If the StatefulSet is created successfully, you will be able to see the pods with the unique identifiers as such

The difference in attaching volumes for storage in a Deployment and StatefulSet

• Deployments: It is used for “stateless applications”. The volume (PVC) is shared across the pods. Since there is no data in the volume that is shared, it leads to data exposure concerns.
• StatefulSet: It is used for “stateful applications”. The PVC will have information stored in it, and this leads to the sharing of information across all the pods.

Using PVC across Deployments and StatefulSets

PVC can be used across deployments and statefulsets with the help of Access Modes. There are 3 Access Modes, namely

• ReadWriteOnce: Mount the volume as read-write by a single node.
• ReadOnlyMany: Mount the volume as read-only to many nodes.
• ReadWriteMany: Mount the volume as read-write by many nodes.

Deployments

When PVC is specified for deployments, it is shared across all the replica pods. In such a case, PVC must have ReadWriteMany or ReadOnlyMany access mode (ReadWriteMany is rare, it is provided by only a few storage providers).

If you create a PVC with ReadWriteOnce access mode, and then you try to create a deployment that runs a stateful application. It will work fine, till you don’t scale your deployment. If you scale your deployment, you’ll get an error that the volume is already in use, when a new pod starts.

So, it is better to use a read-only volume to avoid errors, in such cases.

StatefulSet

When a PVC is specified for statefulset, you must ensure that the PVC has ReadWriteOnce access mode. With statefulset, you define a VolumeClaimTemplate, so a new PVC is created for each replica automatically.

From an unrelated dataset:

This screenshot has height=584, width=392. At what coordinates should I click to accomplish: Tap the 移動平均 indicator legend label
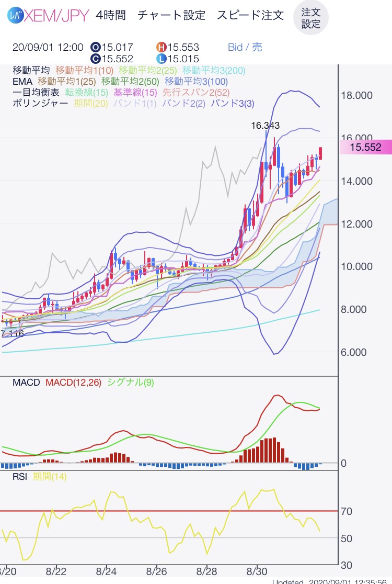pyautogui.click(x=31, y=71)
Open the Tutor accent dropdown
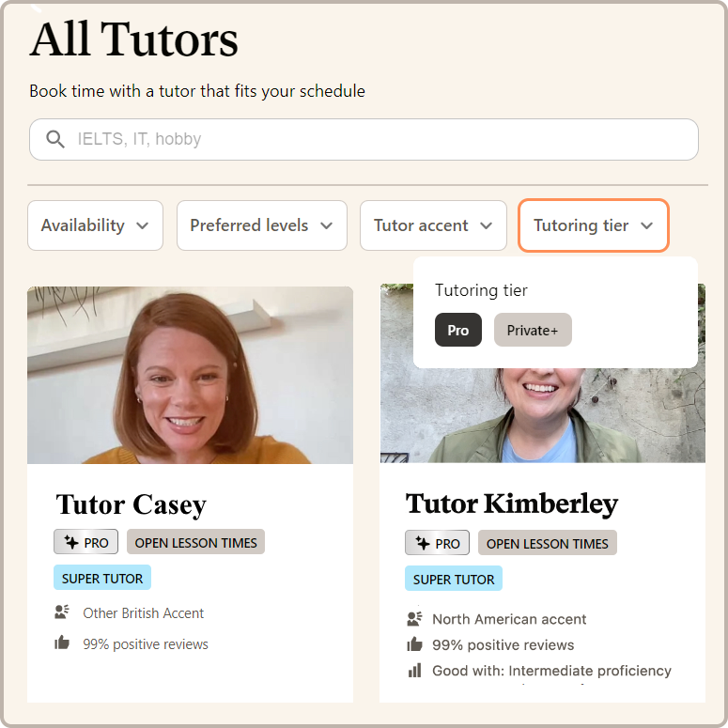728x728 pixels. click(x=433, y=225)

Another benefit is that you will have one file that defines your application as well as persistent volume. It will further bolster the scalability of your application.

Conclusion

Deployments are useful for deploying stateless applications on Kubernetes clusters, and ensure that the application pods are running at all times. However, when you try to deploy stateful applications such as databases, there can be certain problems that arise. The pods may all try to write to the database at the same time, which can lead to data corruption and data loss.

StatefulSets are designed for handling stateful applications such as databases. They have unique identifiers and it is made sure that only one of the pods can write to the volumes at any given point of time. All the replicas clone the data and hence can maintain the application state. If all the pods are deleted, the data is lost unless it is stored in a persistence storage.